Je n’imagine pas comment cette fin de journée d’école se serait déroulée si nous avions été au courant de ce qui nous attendait. Des éclats de rire et de gros sanglots sûrement. Les souvenirs de ces cinq années au secondaire, mais aussi le moment de fermer la boucle plus tôt que prévu.
Si ça a été ma fin de secondaire, ce n’était rien comparé à ce qui s’en venait.

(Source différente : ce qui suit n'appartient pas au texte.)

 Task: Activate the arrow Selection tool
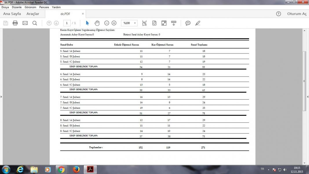pyautogui.click(x=87, y=23)
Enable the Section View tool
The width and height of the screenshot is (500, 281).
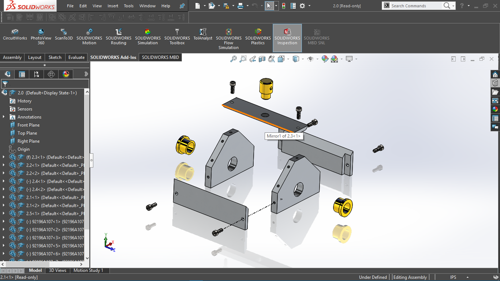262,59
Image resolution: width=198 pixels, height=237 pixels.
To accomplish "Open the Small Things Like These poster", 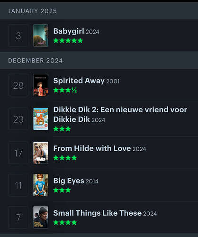I will point(41,217).
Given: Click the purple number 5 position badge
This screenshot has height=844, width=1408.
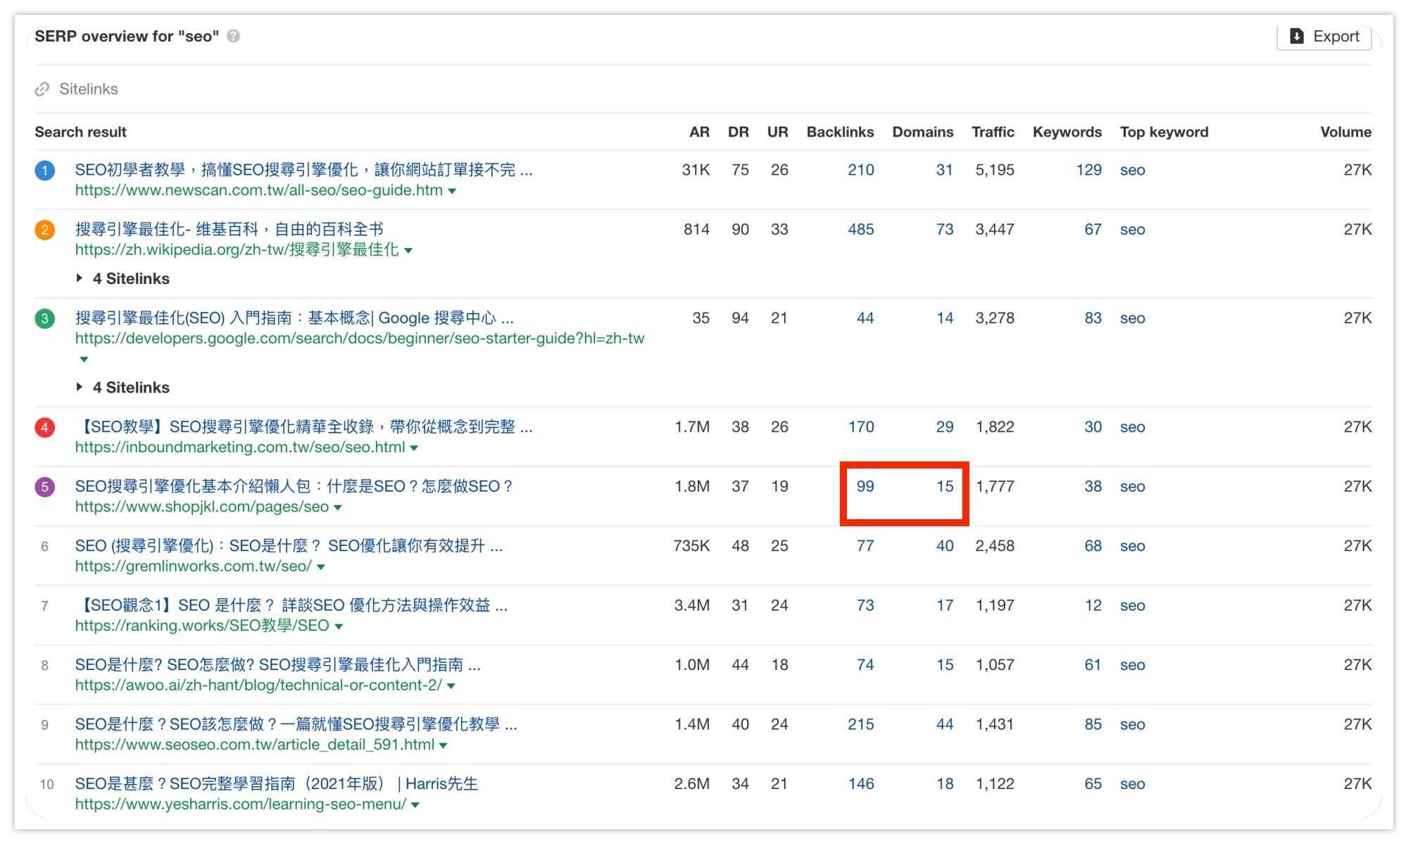Looking at the screenshot, I should (45, 487).
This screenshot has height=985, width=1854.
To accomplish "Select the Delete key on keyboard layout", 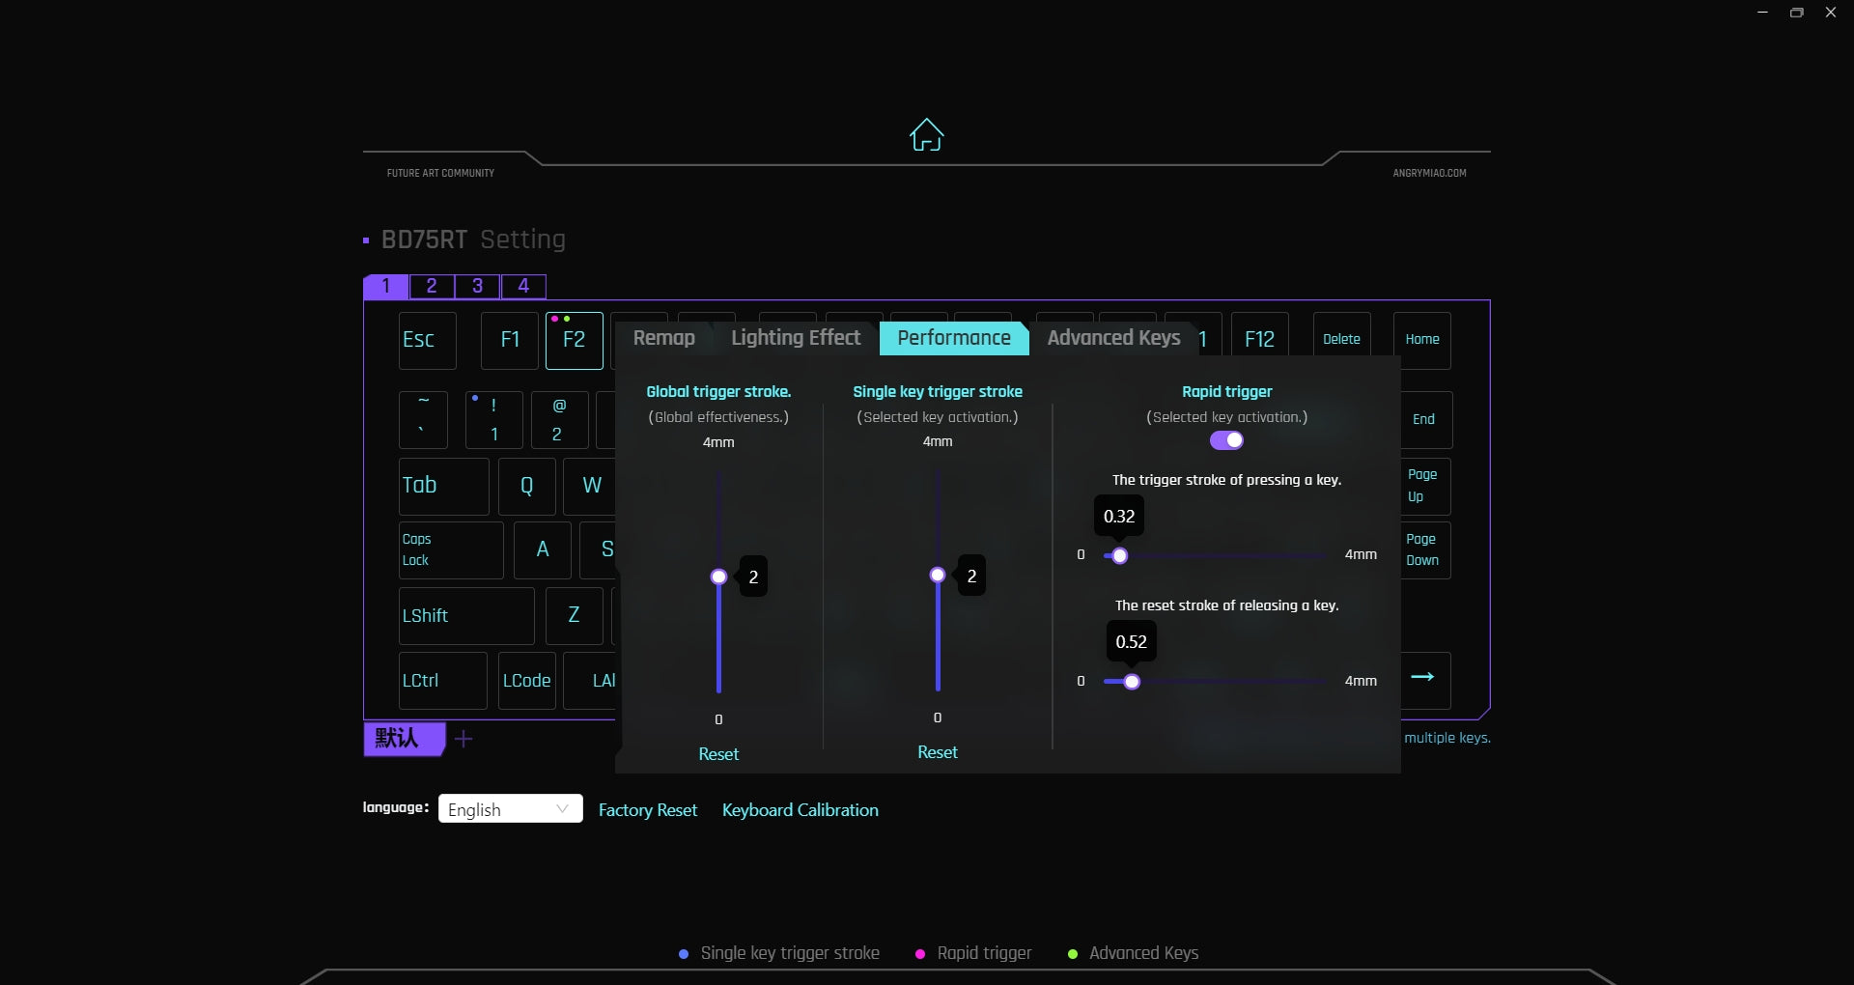I will [1341, 340].
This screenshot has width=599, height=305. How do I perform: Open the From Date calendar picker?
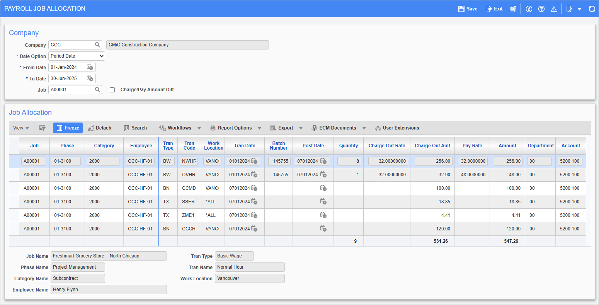coord(90,67)
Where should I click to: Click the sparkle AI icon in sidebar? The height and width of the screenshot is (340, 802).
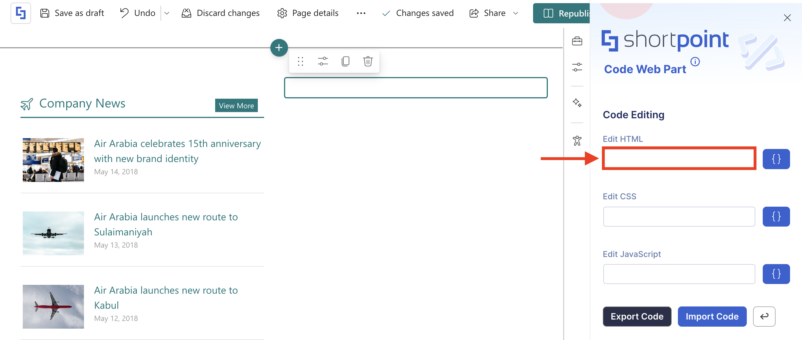[577, 103]
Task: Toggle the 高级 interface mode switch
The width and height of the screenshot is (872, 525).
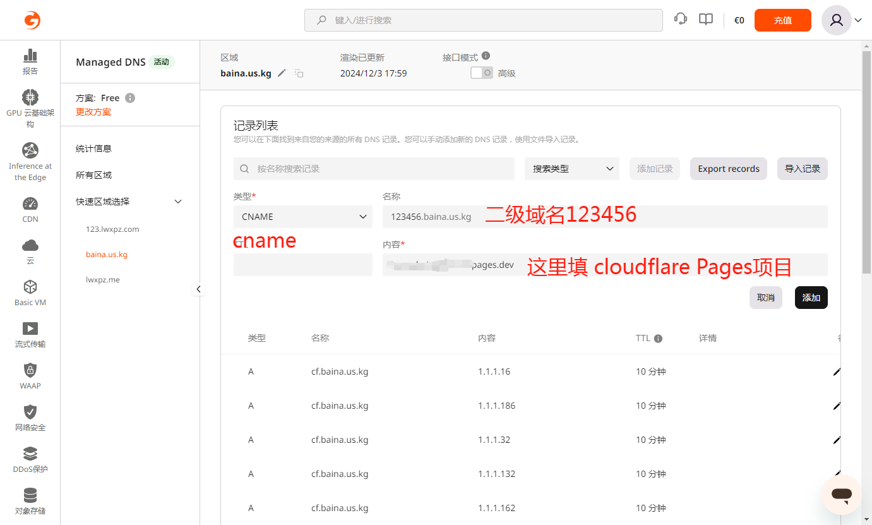Action: click(482, 73)
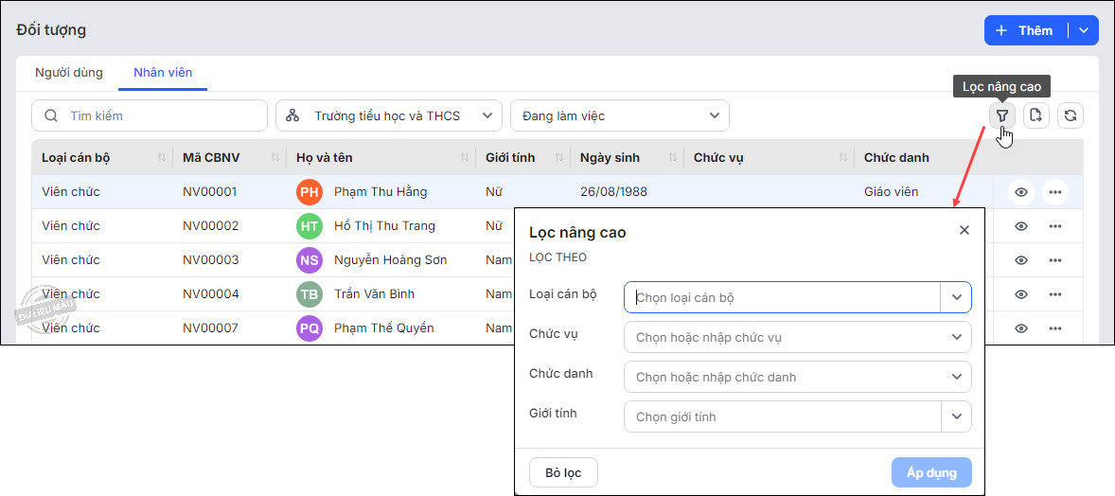Click the eye icon for NV00007 row
The image size is (1115, 496).
pos(1021,328)
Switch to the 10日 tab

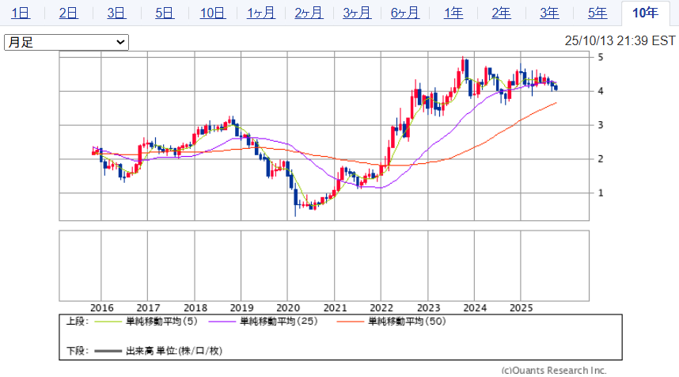[x=212, y=13]
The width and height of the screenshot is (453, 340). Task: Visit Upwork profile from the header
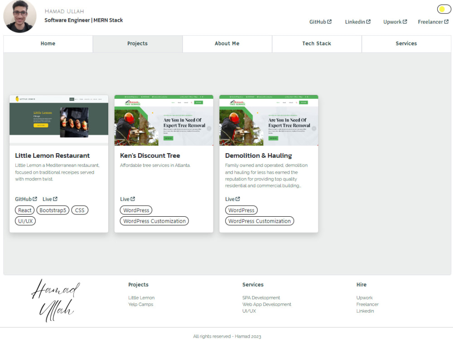point(395,21)
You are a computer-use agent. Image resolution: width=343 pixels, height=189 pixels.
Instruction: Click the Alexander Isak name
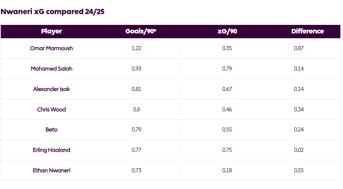(x=51, y=89)
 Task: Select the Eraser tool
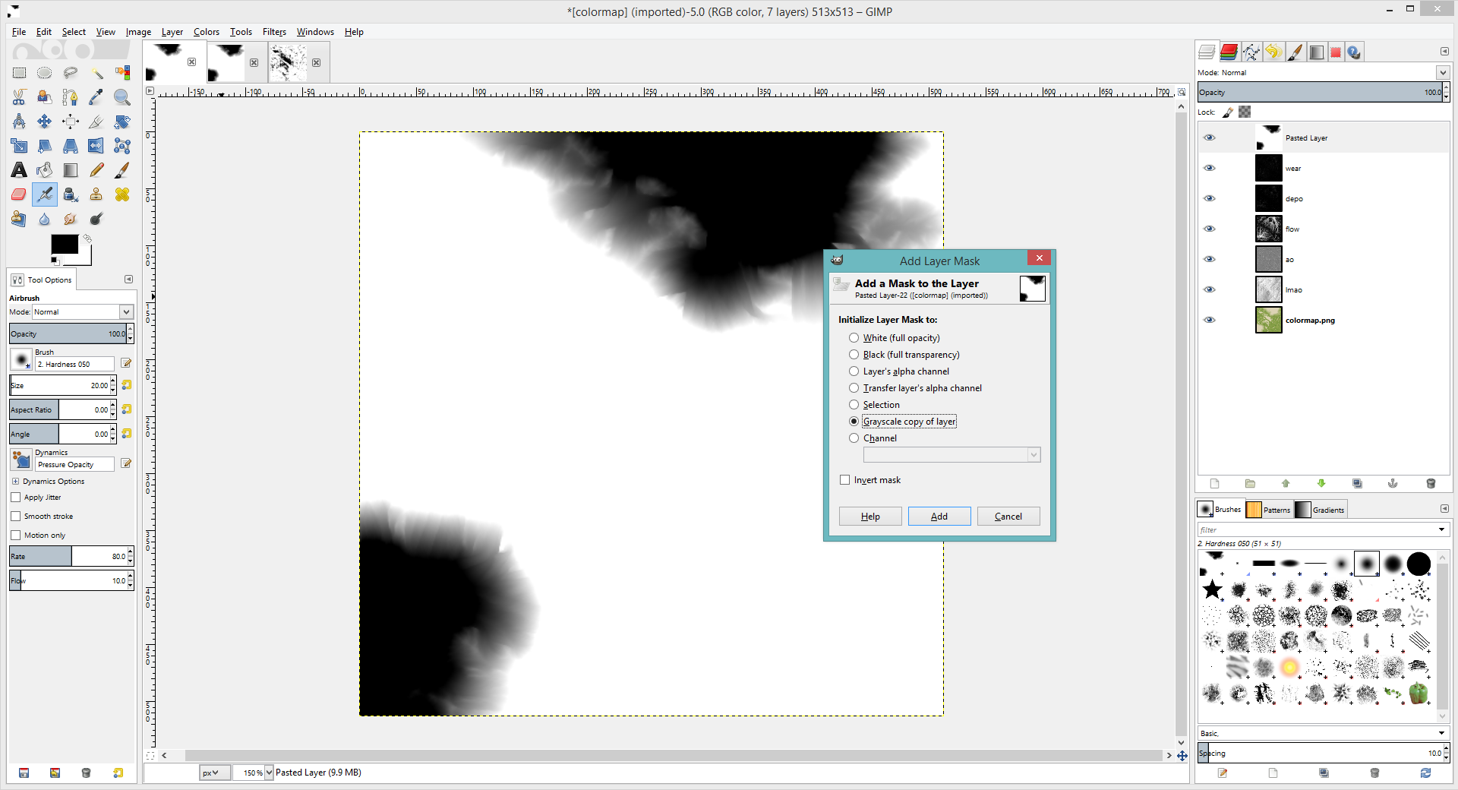[19, 194]
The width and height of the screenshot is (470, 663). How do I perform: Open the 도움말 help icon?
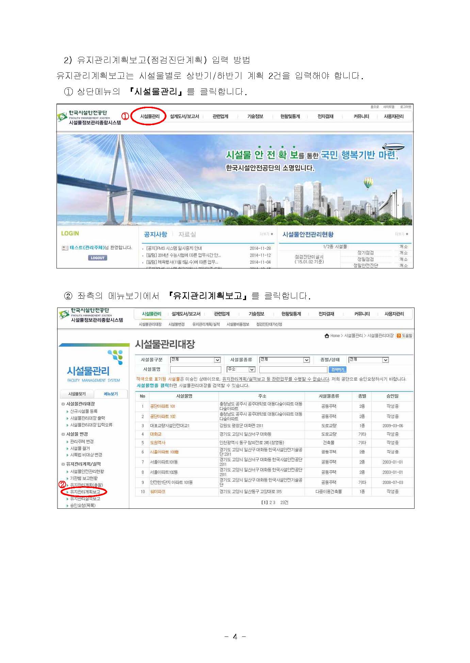(x=399, y=336)
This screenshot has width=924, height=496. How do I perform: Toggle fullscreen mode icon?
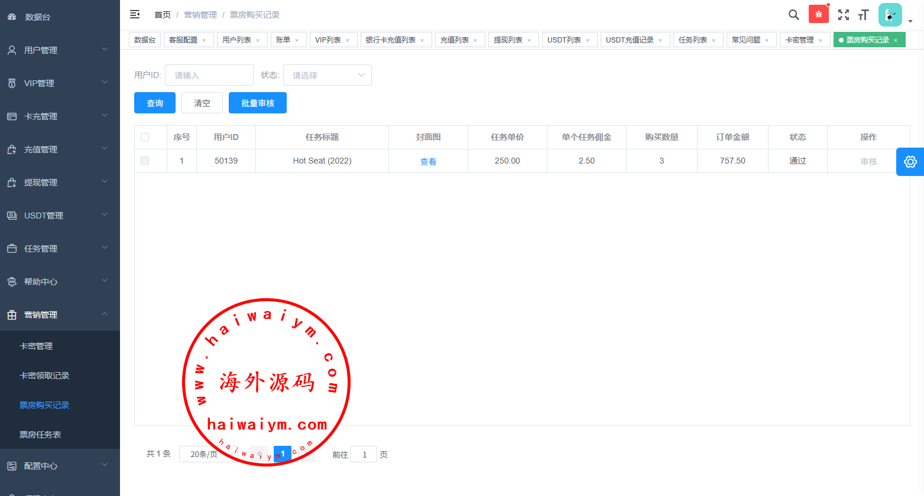click(843, 15)
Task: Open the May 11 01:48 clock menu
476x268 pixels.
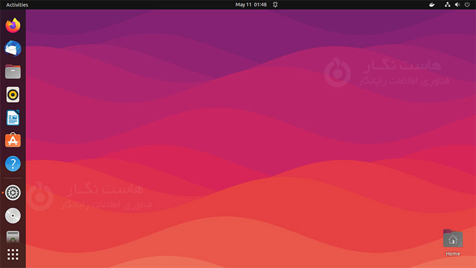Action: pyautogui.click(x=251, y=5)
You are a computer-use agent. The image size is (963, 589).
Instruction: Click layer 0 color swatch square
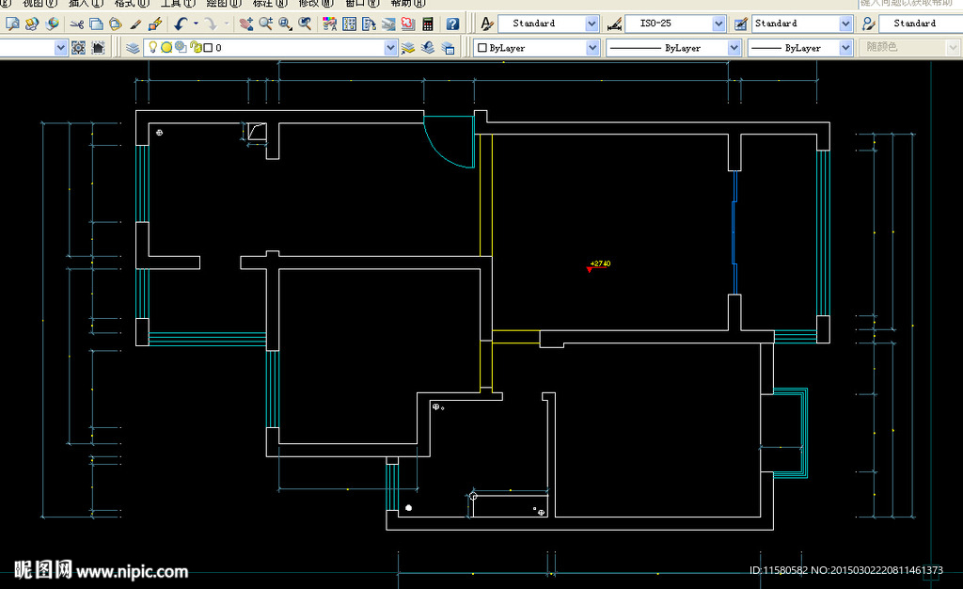208,47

Mon « amie », l’anxiété est déjà en ma compagnie tous les jours. Je n’ai pas besoin qu’elle s’assoie sur le coin de mon bureau et qu’elle me rappelle que j’ai une caméra qui montre mes faits et gestes à trente personnes pour une période de trois heures. Ces moments virtuels ne facilitent également pas mon trouble de l’attention qui est relativement élevé. Il n’y a pas vingt mille endroits où s’installer à la maison pour une rencontre « Zoom ». Mon emplacement est sur mon bureau d’art. Il ne faut pas s’attendre à ce que je ne touche pas à mes pinceaux et mes crayons. Par contre, ce n’est pas évident de prendre des notes de français et de finir mon tableau au même moment.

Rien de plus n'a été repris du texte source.